Condivido pienamente, io per natura molto ansiosa, ultimamente soffro di attacchi di panico! sono una precaria anch’io e mi chiedo ogni giorno se amo ancora il mio lavoro!
(inviato via fb)
Condivido, e purtroppo chi ne fa le spese sono i nostri bimbi.
(inviato via fb)
Caro collega non sei il solo… quotidianamente sono a contatto con insegnanti oramai con la sindrome di cui parli e non si rendono conto che forse dovrebbero farsi aiutare sul serio.
Insegnare oggi è una delle missioni più complesse. Auguriamoci di reggere i carichi che cichiedono…
(inviato via fb)
Eccomi di nuovo a casa dopo tre giorni di campo scuola, intensi e divertenti, durante i quali siamo riusciti a costruire una comunita` formata dagli alunni di 4 classi quinte di tre diverse scuole di Roma, dagli insegnanti, dalle Assistenti Educative Culturali, dagli operatori della cooperativa l’aquilone, dagli autisti, dai proprietari e dal personale dell’albergo…
Un Paese come il nostro dovrebbe investire rilevanti risorse per garantire esperienze di questo tipo, che insegnano ad amare il nostro patrimonio culturale, a tutti i bambini con frequenza non episodica.
Invece la fatica e la responsabilità sono principalmente sulle nostre spalle… accettiamo la sfida (fino a che le gambe reggono)…
Un abbraccio a tutti e a ciascuno
Io sono 38anni che insegno ne ho viste e ne vedo di tutti i colori ed é giusto che sia così proprio per questo bosogna essere forti ,mantenere sempre e comunque la calma e non lasciarsi mai sopraffare.Le delusioni si alternano alle soddisfazioni per cui vai avanti con determinazione
(via fb)
Carissimo collega Mauro,
anche io come te soffro di depressione e ansia e questo problema è presnte da diversi anni. Purtroppo il mestiere di insegnante aggrava questo mio stato e non credo di farcela più….ammiro molto chi ha la forza per reagire sempre e affrontare le fatiche quotidiane dell’insegnante ma non tutti ci riescono…..
Carissima Marinella, io credo che più che il mestiere in sé e per sé sia la paura di non farcela (la paura di essere inadeguati a svolgere un compito che riteniamo importante, delicato e fondamentale) che aggrava, in una spirale perversa, la condizione di depressione…
ma se ti poni queste domande allora tu sei un’insegnante valida che crede nel suo lavoro… scrivere come tu hai fatto è un modo di reagire alla depressione.

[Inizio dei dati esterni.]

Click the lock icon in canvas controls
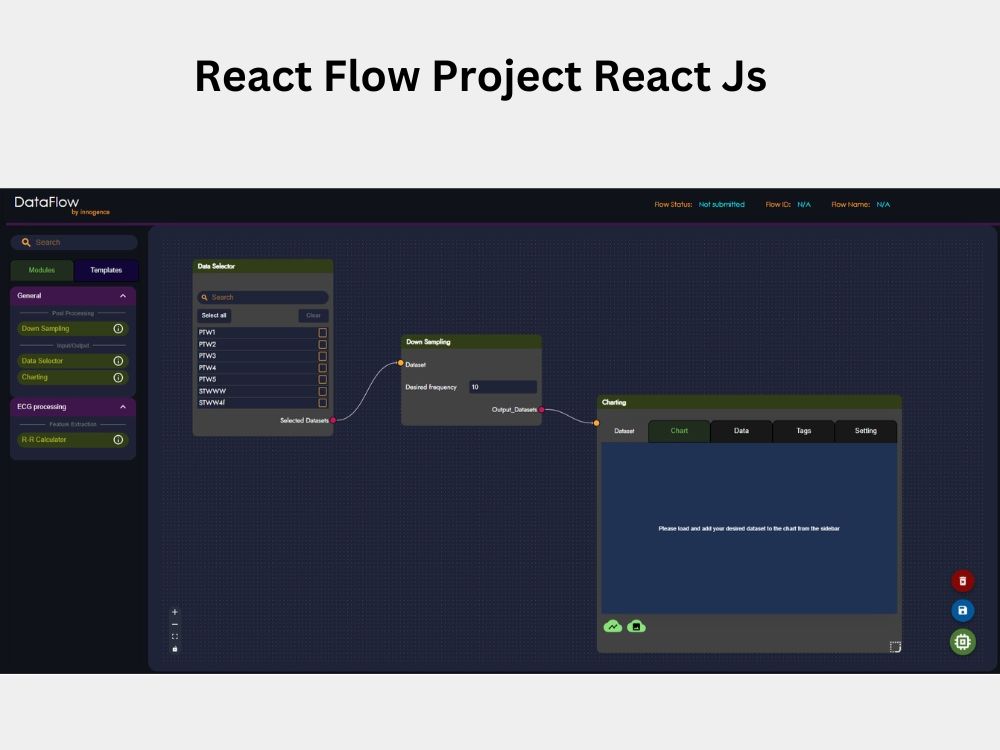This screenshot has width=1000, height=750. pyautogui.click(x=176, y=649)
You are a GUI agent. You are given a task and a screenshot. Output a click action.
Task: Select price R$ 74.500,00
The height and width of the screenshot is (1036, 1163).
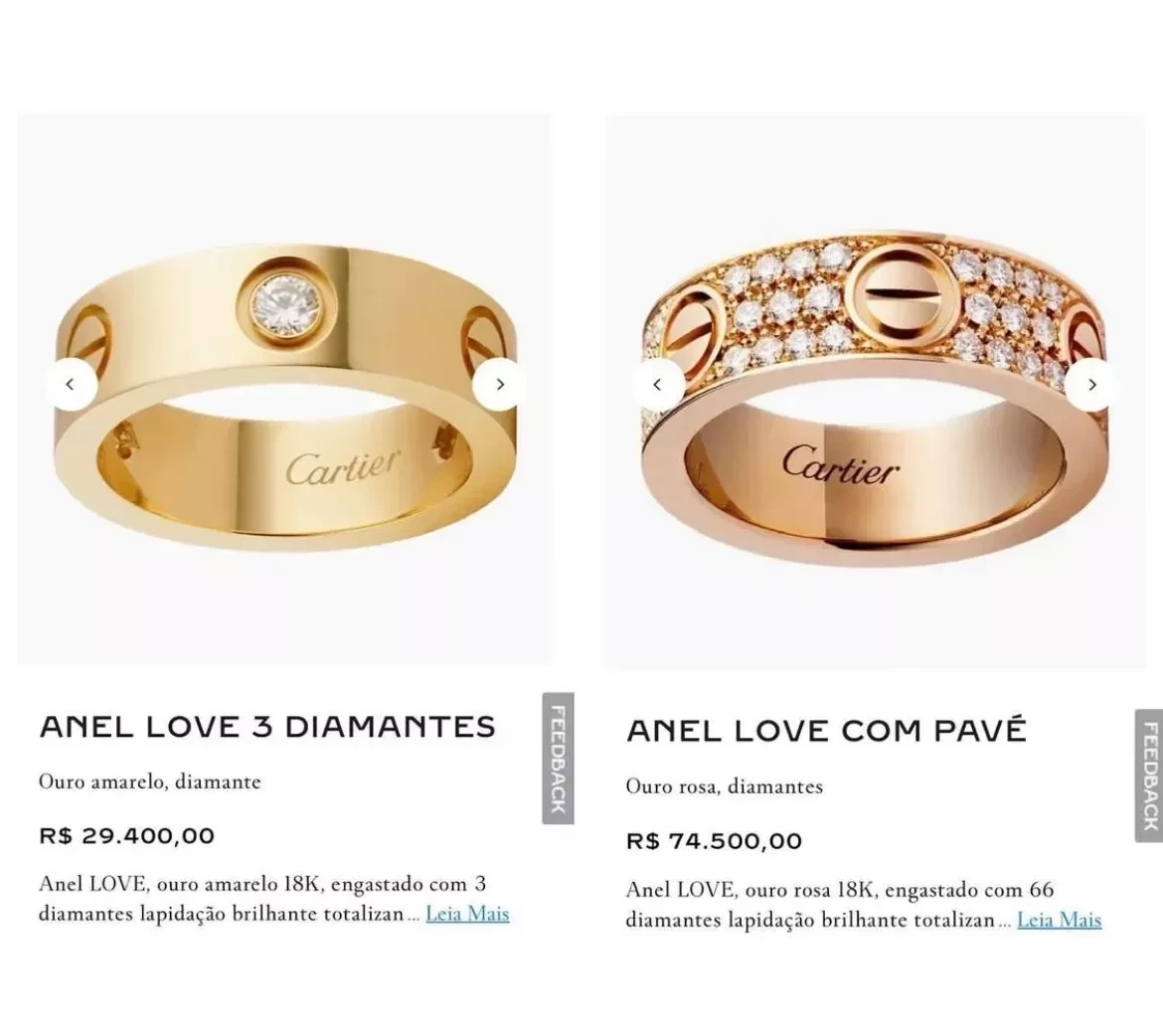715,841
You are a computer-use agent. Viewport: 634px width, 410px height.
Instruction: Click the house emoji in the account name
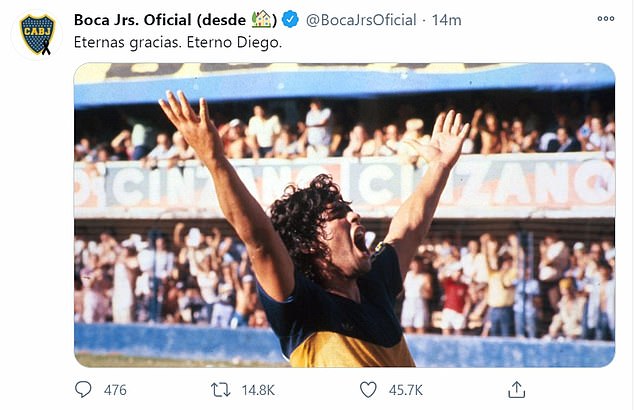pyautogui.click(x=262, y=19)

Guardati intorno, parla, fatti aiutare e se vuoi scrivimi ()…
Chi è depresso non reagisce ma chi prova, faticosamente, a reagire sta sconfiggendo la depressione iniziando a reciderne le radici…
Non sei sola, non siamo soli e tu ce la puoi fare se riuscirai ad imparare a chiedere aiuto vincendo così la “vergogna” per una condizione di cui non siamo certo noi i responsabili… un abbraccio.